🤖 AI Summary
Five contractors told Business Insider how they broke into AI training work — a booming, decentralized side hustle that helps large companies (Meta, Google, OpenAI) and startups improve chatbots and models. Platforms named include Prolific, Outlier/Remotasks (Scale AI), Mercor, Mechanical Turk and others. Tasks range from rating AI responses, fact-checking and multimedia prompt engineering to annotating videos and training voice/chat models. Contributors — from teachers and Ph.D. scientists to e‑commerce entrepreneurs — report flexible schedules and meaningful pay: examples include monthly take‑homes of $1,000–$1,200, $20–$100/day or roughly $20/hr typical, specialist projects or advertised rates up to $100/hr, and one contributor who earned $31,000 over 18 months.

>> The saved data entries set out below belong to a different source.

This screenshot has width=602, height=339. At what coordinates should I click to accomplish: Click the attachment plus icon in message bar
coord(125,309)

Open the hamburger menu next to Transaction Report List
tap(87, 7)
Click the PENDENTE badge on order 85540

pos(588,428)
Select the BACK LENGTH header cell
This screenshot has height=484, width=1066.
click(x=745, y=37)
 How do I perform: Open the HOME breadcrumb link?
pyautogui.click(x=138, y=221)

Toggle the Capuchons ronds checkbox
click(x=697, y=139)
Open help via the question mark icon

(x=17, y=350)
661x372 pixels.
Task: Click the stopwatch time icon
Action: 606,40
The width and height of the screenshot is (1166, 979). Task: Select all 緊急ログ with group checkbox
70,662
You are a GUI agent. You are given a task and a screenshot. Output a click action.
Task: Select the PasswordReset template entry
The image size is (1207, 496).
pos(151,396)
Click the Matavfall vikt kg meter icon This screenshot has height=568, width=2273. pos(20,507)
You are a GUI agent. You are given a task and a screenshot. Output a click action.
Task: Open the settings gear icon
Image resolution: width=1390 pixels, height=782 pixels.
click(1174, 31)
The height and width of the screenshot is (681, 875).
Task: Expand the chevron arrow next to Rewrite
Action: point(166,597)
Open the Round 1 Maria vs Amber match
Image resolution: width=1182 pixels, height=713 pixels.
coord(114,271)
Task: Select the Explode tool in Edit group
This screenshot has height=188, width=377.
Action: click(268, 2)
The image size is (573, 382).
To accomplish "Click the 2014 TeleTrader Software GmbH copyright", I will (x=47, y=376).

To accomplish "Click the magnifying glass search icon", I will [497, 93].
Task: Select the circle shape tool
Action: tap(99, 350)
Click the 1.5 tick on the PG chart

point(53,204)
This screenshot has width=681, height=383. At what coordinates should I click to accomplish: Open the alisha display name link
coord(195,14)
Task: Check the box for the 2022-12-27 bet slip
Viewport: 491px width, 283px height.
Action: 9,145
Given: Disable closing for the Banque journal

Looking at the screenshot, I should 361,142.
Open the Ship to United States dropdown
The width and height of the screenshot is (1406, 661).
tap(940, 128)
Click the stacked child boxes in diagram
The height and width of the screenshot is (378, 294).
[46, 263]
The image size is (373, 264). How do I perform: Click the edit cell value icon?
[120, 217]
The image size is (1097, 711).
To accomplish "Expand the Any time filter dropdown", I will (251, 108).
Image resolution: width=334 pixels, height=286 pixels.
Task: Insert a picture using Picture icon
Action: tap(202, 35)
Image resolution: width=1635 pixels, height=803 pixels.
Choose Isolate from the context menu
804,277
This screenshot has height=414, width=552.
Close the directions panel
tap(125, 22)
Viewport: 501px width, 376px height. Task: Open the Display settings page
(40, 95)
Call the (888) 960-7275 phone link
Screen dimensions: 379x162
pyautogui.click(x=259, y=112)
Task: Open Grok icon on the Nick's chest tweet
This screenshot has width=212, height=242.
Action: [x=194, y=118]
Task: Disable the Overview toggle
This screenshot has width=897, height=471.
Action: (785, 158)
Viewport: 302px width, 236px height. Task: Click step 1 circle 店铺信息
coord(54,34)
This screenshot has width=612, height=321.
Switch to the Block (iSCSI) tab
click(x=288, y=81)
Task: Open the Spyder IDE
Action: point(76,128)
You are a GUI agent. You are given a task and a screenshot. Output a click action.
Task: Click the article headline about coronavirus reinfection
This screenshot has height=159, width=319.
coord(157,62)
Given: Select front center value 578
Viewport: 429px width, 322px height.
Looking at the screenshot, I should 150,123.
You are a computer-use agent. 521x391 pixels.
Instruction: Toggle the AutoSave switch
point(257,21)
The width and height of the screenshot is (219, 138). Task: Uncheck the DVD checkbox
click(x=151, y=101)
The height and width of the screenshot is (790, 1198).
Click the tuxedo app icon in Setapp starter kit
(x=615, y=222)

The story highlights why human-in-the-loop work is critical as public datasets age: companies are hiring thousands of labelers and domain experts to preserve model quality and native-language coverage. But the gig has downsides — long waitlists, churny short-term projects, task-time underestimation that reduces effective hourly rates, tedious workflows and uneven management — even as it builds valuable skills (QA, prompt engineering, domain expertise). For the AI/ML community this signals continued reliance on distributed, often under‑recognized human labor for model safety and performance, raising implications for workforce standards, pay transparency and annotation quality.